■ **Work instruction**: A verbatim repeat of the records beneath this line is needed.

=== Data excerpts ===

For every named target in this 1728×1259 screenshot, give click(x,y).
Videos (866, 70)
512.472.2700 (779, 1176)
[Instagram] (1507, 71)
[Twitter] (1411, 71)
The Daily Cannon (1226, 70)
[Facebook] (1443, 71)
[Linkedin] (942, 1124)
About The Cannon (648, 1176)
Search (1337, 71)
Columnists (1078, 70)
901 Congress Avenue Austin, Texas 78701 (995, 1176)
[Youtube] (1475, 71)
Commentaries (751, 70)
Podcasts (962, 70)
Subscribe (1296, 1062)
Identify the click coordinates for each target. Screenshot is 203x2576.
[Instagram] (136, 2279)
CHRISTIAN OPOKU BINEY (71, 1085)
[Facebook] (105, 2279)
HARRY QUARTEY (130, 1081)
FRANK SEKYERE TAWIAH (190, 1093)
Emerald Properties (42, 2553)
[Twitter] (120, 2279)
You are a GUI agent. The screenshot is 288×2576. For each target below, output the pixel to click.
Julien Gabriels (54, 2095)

===

■ **Response to the task**:
For every named target in this 1728×1259 screenshot, give click(x,y).
Videos (866, 70)
512.472.2700 (779, 1176)
[Instagram] (1507, 71)
[Twitter] (1411, 71)
The Daily Cannon (1226, 70)
[Facebook] (1443, 71)
[Linkedin] (942, 1124)
About The Cannon (648, 1176)
Search (1337, 71)
Columnists (1078, 70)
901 Congress Avenue Austin, Texas 78701 (995, 1176)
[Youtube] (1475, 71)
Commentaries (751, 70)
Podcasts (962, 70)
Subscribe (1296, 1062)
Identify the click coordinates for each target. Screenshot is 203x2576.
[Instagram] (136, 2279)
CHRISTIAN OPOKU BINEY (71, 1085)
[Facebook] (105, 2279)
HARRY QUARTEY (130, 1081)
FRANK SEKYERE TAWIAH (190, 1093)
Emerald Properties (42, 2553)
[Twitter] (120, 2279)
You are a GUI agent. The screenshot is 288×2576. For each target below, output the pixel to click.
Julien Gabriels (54, 2095)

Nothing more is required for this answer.